39話は、こんな話
勝手に単身、炭坑に入ったあさ(波瑠)を親分・次郎作(山崎銀之丞)が叱ったのは、それだけ炭坑が危険な場所だったから。あさは、炭坑への認識を新たにしていく。
はつ(宮崎あおい/さきの大は立)は、五代友厚(ディーン・フジオカ)から、
惣兵衛(柄本佑)が賭場にいると聞かされ、危ない場所へたったひとりで探しに向かう。
啖呵にピストル
「うちはそないなほんまは自分の考えもなしに日和見を決め込むおひとが一番苦手出す」からはじまって、
「誰から生まれてきたと思うてはりますのや」
「なめたらあきまへんで」と、あさの決め台詞が炸裂した39話。
極めつけに、言う事聞かない炭坑夫たちの前でピストルを暴発させてしまう。
死傷者は出なくてよかったとしか言いようがない。そもそも、五代にピストルの扱いはちゃんと習ったのだろうか。
この場合の死の恐怖はほんとうに偶然だが、炭坑では常に死と隣合わせにあることを、39話の最初で明確に定義づけされる。
あさが小屋に入ったとき、たくさんカゴに入っていたメジロは、現代におけるカナリアの役割(危険を事前に察知する)をしているようだ。
それほど危険な場所の作業を女性たちも手伝っていることを知るあさ。さっそく、彼女の驚きを大阪の新次郎(玉木宏)宛に手紙にしたためて送る。
それをしげしげ読む新次郎の表情と、時々の合いの手がいい。「坑夫の男衆」のところで眼が最高潮に見開かれる。そのあと、女性のことを書いていて、ちょっと安心したことだろうと想像すると可笑しい。
傍らで見ているうめ(友近)の反応やツッコミも相変わらずリズミカルだ。
旦那さまと離れて九州に来たことで、あさにとって新次郎の存在がいかに大切か気づくという効能もあったことを強調するこの回、「あさが来た」では、あさと新次郎の夫婦の絆を大事に描いていることがよくわかる。
よく働く縫い物
身体はたくましいが、あさが女だということに何かと文句を言う坑夫と、見た目はふらふらしているが、なにも言わずにあさに任せてくれる旦那さま。どちらが男らしいか、あさが頭を悩ましていると、亀助(三宅弘城)までが、「男らしいってなんなんだっしゃろなあ」とつぶやく。このとき、亀助はあさと一緒になって縫い物をしていて、それも意外と器用そうで、ところがあさは相変わらず上手じゃなさそうという男女逆転も意味深。
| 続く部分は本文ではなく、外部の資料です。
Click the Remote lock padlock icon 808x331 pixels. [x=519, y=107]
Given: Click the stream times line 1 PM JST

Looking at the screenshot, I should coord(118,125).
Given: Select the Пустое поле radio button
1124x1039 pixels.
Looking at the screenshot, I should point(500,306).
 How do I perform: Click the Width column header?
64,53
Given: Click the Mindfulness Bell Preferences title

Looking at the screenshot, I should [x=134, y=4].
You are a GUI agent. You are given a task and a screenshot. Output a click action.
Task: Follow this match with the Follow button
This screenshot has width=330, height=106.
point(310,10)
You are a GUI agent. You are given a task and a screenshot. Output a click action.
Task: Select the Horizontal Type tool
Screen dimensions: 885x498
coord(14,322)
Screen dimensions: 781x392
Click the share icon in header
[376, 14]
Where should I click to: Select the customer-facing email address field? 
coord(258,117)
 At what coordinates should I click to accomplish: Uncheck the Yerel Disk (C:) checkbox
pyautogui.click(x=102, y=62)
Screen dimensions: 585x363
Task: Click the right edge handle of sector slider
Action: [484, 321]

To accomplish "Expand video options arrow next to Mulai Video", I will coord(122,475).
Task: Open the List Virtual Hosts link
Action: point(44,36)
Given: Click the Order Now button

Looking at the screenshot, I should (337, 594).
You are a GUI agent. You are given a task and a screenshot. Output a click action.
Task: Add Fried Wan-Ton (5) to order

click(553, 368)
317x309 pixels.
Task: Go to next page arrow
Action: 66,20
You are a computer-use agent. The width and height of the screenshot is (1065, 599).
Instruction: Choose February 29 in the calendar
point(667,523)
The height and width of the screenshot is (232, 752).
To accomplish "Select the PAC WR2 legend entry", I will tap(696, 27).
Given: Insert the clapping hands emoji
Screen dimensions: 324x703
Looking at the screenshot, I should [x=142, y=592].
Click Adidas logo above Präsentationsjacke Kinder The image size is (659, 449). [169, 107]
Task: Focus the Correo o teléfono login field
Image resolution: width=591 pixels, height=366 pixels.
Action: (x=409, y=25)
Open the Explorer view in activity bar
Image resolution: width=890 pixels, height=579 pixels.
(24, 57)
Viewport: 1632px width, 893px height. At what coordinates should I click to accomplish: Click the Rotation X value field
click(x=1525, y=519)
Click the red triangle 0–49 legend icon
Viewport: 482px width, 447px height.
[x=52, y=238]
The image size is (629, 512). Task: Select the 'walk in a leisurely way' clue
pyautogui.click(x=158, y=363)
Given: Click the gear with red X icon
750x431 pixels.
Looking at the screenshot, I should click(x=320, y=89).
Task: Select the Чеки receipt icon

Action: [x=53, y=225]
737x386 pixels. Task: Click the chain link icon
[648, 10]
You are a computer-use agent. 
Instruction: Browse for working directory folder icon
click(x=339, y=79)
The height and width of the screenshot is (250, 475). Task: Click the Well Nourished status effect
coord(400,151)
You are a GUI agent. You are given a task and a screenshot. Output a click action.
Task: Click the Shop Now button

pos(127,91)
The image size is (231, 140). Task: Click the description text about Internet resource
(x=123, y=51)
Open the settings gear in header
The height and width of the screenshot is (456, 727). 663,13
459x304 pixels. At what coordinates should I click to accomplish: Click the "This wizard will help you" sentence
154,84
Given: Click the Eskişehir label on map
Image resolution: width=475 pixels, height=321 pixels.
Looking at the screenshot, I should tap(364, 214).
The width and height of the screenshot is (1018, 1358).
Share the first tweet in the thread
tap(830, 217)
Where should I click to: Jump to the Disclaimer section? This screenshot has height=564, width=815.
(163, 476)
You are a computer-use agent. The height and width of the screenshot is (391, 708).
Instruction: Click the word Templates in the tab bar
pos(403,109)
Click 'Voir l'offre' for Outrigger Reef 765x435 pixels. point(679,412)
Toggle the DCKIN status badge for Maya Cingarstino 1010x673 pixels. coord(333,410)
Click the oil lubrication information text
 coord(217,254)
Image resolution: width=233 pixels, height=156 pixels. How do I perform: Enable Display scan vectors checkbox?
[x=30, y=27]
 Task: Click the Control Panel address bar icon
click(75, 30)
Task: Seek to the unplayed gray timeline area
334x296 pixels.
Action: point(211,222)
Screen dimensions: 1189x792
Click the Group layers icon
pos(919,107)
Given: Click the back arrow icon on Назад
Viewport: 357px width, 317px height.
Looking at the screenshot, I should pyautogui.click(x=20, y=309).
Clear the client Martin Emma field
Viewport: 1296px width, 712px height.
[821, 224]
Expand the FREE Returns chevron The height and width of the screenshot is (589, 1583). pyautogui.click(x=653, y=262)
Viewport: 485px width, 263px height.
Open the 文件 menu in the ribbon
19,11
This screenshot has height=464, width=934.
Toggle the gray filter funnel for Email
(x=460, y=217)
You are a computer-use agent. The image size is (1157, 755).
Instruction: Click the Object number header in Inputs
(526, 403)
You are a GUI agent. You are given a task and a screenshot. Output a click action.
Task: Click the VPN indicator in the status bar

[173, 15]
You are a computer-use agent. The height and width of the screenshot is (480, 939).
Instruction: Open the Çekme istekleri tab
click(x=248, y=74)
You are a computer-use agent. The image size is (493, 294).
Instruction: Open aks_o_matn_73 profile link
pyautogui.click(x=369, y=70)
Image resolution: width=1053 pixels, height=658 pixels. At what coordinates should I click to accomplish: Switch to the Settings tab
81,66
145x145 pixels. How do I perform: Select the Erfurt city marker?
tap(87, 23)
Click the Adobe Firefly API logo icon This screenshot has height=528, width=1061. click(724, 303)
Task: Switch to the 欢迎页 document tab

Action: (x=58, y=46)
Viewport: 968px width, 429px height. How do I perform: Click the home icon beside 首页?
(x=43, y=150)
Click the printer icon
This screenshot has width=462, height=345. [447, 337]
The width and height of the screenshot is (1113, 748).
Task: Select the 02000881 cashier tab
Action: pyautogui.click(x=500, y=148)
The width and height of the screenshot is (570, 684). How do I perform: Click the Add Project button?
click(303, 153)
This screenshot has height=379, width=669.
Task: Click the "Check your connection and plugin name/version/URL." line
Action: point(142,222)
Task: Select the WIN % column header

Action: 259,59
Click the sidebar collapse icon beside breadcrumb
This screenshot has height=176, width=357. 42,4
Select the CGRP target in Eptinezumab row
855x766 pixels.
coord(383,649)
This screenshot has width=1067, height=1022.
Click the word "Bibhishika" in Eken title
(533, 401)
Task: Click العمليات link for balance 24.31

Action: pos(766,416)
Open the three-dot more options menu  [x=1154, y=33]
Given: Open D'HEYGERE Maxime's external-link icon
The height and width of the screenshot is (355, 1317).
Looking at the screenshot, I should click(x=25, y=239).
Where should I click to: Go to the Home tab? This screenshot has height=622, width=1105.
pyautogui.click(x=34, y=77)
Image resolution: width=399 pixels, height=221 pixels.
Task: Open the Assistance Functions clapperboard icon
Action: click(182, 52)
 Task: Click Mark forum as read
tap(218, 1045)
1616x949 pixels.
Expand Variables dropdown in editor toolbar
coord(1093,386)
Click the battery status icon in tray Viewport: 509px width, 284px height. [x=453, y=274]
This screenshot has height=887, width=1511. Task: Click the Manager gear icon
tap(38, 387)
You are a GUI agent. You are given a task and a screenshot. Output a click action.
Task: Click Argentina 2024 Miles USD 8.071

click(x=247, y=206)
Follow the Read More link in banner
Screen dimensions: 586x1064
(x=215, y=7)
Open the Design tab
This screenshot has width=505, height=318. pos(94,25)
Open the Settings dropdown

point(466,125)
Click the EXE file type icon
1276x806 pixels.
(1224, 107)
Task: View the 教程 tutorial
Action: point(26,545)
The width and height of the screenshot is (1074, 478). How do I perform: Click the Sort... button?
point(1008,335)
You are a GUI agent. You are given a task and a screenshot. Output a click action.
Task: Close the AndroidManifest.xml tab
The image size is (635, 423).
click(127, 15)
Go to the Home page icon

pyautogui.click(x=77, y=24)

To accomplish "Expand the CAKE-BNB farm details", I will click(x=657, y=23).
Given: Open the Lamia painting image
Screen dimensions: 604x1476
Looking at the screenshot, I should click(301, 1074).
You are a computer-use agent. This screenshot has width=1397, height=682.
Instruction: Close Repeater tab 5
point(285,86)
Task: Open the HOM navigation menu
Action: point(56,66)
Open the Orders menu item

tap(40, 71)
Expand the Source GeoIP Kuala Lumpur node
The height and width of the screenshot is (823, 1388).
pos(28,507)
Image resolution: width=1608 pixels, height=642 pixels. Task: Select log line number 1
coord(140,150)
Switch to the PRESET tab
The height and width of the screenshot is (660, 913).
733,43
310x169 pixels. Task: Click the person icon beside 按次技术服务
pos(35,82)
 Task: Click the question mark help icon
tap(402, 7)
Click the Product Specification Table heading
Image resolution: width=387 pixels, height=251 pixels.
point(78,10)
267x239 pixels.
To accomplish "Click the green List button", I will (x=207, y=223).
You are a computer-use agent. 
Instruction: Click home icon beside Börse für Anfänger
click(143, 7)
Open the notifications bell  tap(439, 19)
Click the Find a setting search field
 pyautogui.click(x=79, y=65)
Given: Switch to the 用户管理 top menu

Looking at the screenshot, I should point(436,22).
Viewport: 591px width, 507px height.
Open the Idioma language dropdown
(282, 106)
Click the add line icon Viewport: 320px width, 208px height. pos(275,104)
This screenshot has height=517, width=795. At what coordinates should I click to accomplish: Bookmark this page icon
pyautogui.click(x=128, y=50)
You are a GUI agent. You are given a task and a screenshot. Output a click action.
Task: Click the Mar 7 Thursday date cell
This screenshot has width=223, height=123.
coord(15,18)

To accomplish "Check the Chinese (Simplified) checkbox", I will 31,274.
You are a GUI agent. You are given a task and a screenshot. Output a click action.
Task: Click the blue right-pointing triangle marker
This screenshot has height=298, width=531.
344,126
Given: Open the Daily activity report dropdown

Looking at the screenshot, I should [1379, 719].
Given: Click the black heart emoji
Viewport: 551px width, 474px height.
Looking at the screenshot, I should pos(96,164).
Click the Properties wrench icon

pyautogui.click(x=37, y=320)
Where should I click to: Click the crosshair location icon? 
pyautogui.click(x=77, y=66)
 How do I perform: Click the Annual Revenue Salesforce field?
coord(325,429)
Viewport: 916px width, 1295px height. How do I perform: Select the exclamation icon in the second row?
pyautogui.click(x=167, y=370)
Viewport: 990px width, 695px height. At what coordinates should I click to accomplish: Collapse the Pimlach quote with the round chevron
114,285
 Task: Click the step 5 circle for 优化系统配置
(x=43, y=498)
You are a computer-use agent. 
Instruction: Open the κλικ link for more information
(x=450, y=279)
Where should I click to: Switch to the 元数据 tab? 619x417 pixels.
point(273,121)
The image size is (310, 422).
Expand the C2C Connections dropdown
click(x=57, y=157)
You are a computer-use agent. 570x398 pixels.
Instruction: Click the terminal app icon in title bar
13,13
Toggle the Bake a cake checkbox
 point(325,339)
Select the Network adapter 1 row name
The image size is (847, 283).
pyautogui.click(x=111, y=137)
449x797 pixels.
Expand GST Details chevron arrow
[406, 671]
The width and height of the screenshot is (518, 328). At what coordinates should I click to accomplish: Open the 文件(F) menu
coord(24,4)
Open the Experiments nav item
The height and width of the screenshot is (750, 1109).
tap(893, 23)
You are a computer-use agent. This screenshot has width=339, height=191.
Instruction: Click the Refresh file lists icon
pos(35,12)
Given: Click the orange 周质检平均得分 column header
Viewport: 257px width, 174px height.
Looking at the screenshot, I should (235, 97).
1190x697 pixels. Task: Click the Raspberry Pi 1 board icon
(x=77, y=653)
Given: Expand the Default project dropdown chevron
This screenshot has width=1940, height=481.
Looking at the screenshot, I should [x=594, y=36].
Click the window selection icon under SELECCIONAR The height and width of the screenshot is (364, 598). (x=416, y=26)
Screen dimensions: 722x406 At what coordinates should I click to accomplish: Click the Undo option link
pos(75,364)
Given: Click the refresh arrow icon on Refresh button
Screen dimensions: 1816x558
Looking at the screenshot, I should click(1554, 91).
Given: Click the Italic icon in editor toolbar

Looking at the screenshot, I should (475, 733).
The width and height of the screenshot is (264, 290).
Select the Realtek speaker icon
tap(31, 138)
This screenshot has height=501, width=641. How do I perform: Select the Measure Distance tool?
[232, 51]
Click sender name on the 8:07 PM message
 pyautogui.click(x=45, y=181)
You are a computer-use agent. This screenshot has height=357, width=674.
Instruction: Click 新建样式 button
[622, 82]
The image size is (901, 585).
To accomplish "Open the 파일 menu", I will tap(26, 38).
そしてまたあさは針を指に刺してしまい、その痛みと共に大切なひとのことを(以前ははつのこと、39では新次郎のこと)思い出す。
五代がはつのところにまで!
大切なひとを思うのは、はつも同じ。
突然現れた五代友厚から、惣平衛の居所を聞いて訊ねて来る。新次郎の次は五代がはつのところまで来て助け船を出そうとするとは。なんて恵まれた美人姉妹。
新次郎は、藍之助に独楽はもってきてくれるが、惣平衛のことは探さないのだろうか。はつたちが夜逃げしたときは探していたし、もともと惣兵衛とは関係も浅くない新次郎のことだから、何か思いがあってのことだろうか。
賭場でちらっと顔を見せた惣平衛らしき人物は髭を生やし、足が薄汚れていた。